17 En uit de stam Benjamin: Gibeon en zijn weidegronden,
Geba en zijn weidegronden,
18 Anatot en zijn weidegronden, en Almon en zijn
weidegronden: vier steden.
19 In het geheel hadden de Aaronieten, de priesters,
dertien steden en haar weidegronden.
20 Wat de geslachten der Kehatieten betreft, de
Levieten, die nog overgebleven waren uit de
Kehatieten, zij verkregen de hun door het lot toegewezen
steden uit de stam Efraim.
21 Men gaf hun Sichem, de vrijstad voor de doodslager,
en haar weidegronden, op het gebergte van
Efraim, Gezer en zijn weidegronden,
22 Kibsaim en zijn weidegronden, en Bet-choron en
zijn weidegronden: vier steden.
23 En uit de stam Dan: Elteke en zijn weidegronden,
Gibbeton en zijn weidegronden,
24 Ajjalon en zijn weidegronden, Gat-rimmon en zijn
weidegronden: vier steden.
25 En uit de halve stam Manasse: Taanak en zijn weidegronden,
en Gat-rimmon en zijn weidegronden:
twee steden.
26 In het geheel tien steden en haar weidegronden
voor de geslachten van de overige Kehatieten.

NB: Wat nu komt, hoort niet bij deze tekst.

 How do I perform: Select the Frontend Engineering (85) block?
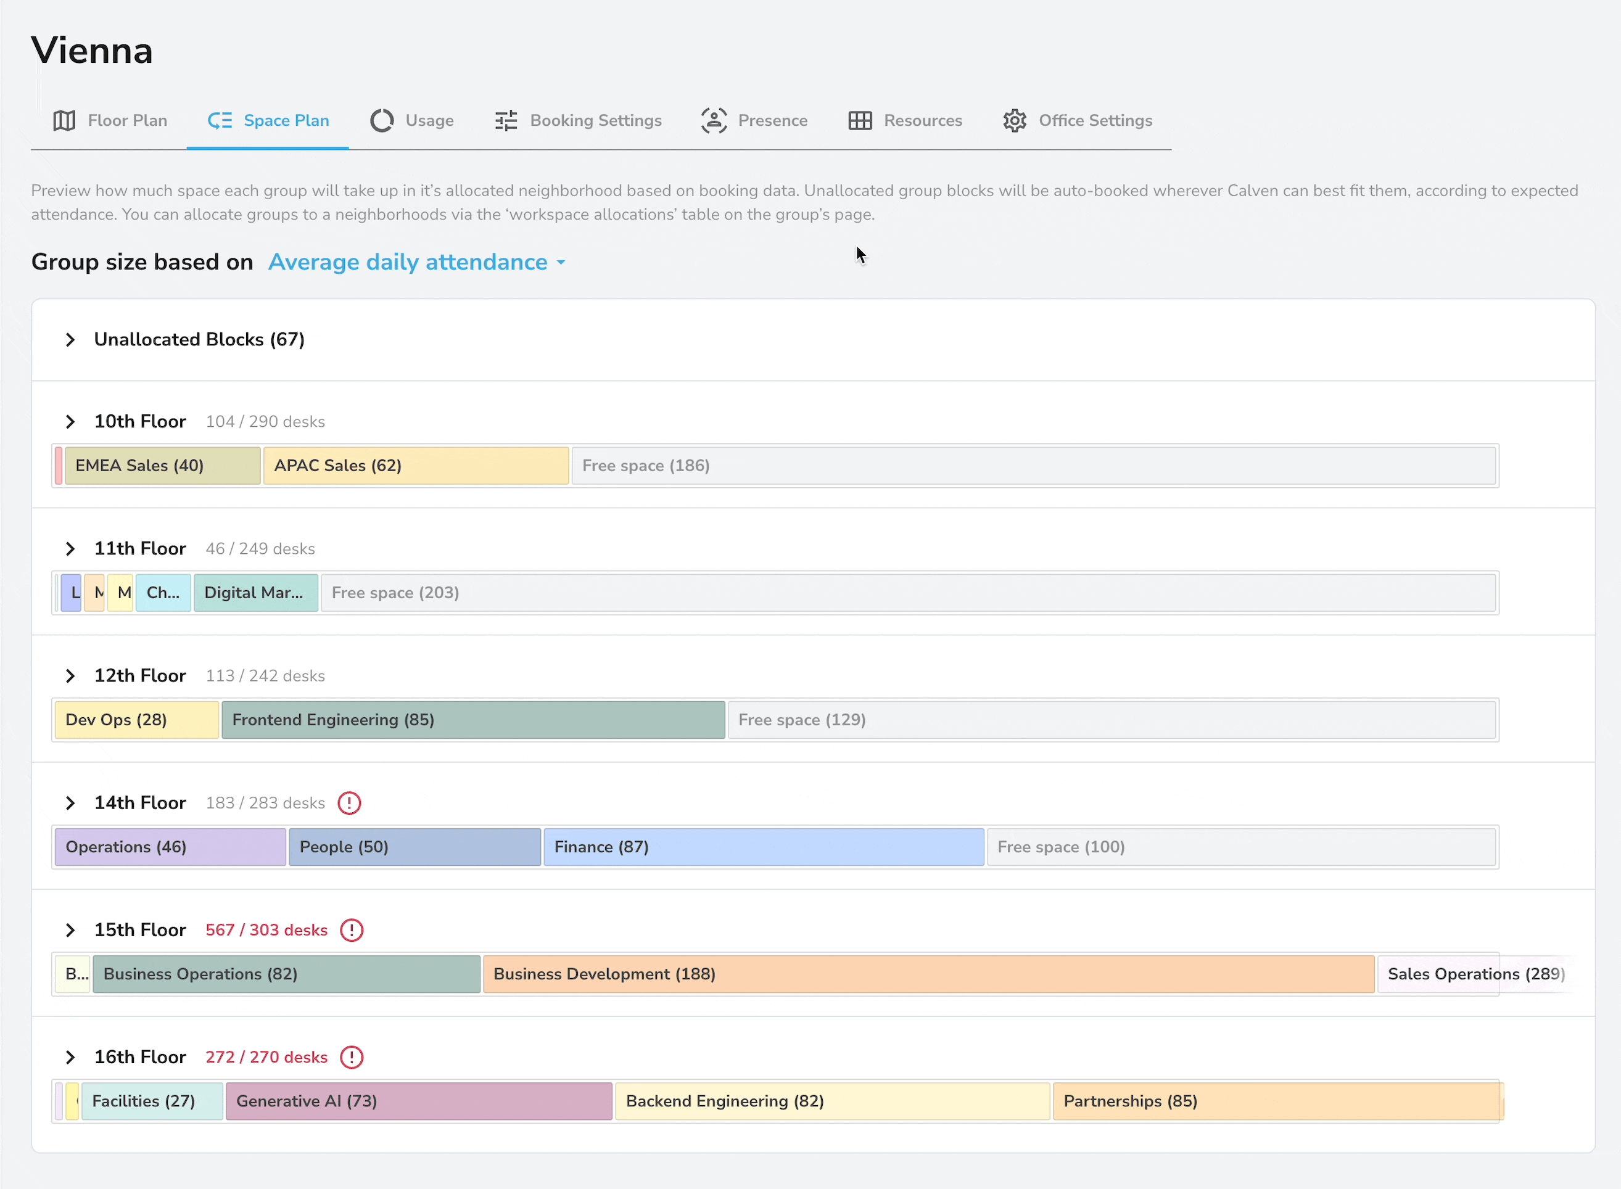473,720
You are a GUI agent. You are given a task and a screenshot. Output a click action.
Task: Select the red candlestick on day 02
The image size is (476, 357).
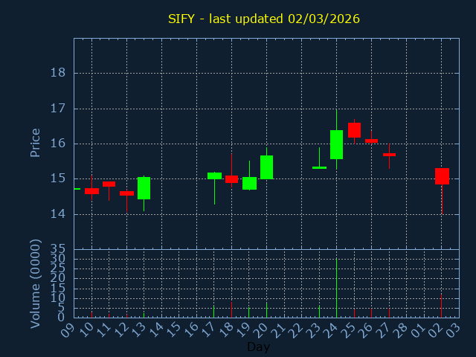pos(442,176)
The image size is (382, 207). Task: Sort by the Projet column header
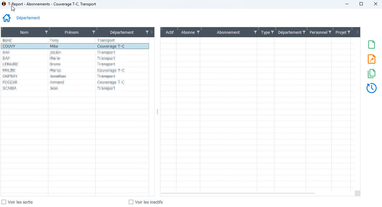click(x=341, y=32)
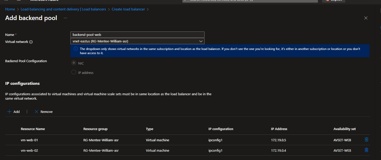The image size is (381, 160).
Task: Click the IP Address column header
Action: 279,129
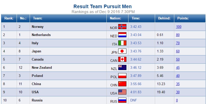Click the Italy flag icon
206x104 pixels.
click(122, 43)
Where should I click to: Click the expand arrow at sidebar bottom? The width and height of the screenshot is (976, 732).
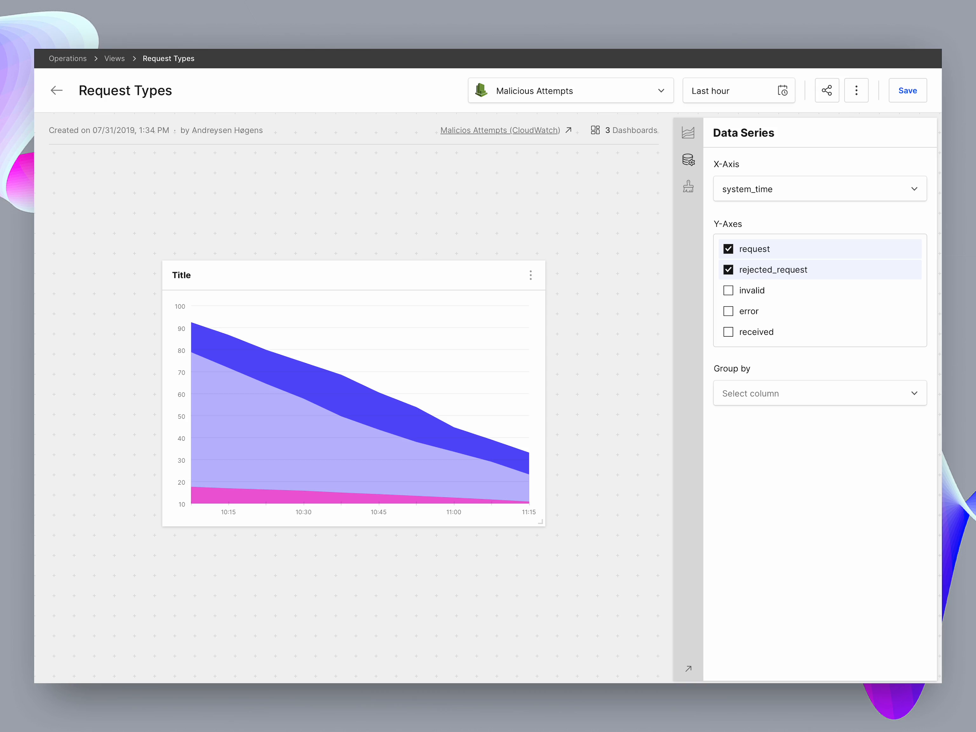click(688, 668)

27 De Gersonieten uit de geslachten van de Levieten
verkregen uit de halve stam Manasse: Golan, de
vrijstad voor de doodslager, in Basan, en haar weidegronden,
en Beestera en zijn weidegronden:
twee steden.
28 En uit de stam Issakar: Kisjon en zijn weidegronden,
Daberat en zijn weidegronden,
29 Jarmut en zijn weidegronden, En-gannim en zijn
weidegronden: vier steden.
30 En uit de stam Aser: Misal en zijn weidegronden,
Abdon en zijn weidegronden
31 Chelkat en zijn weidegronden, en Rechob en zijn
weidegronden: vier steden.
32 En uit de stam Naftali: Kedes, de vrijstad voor de
doodslager, in Galilea, en haar weidegronden,
Chammot-dor en zijn weidegronden, en Kartan en
zijn weidegronden: drie steden.
33 In het geheel verkregen de Gersonieten naar hun
geslachten dertien steden en haar weidegronden.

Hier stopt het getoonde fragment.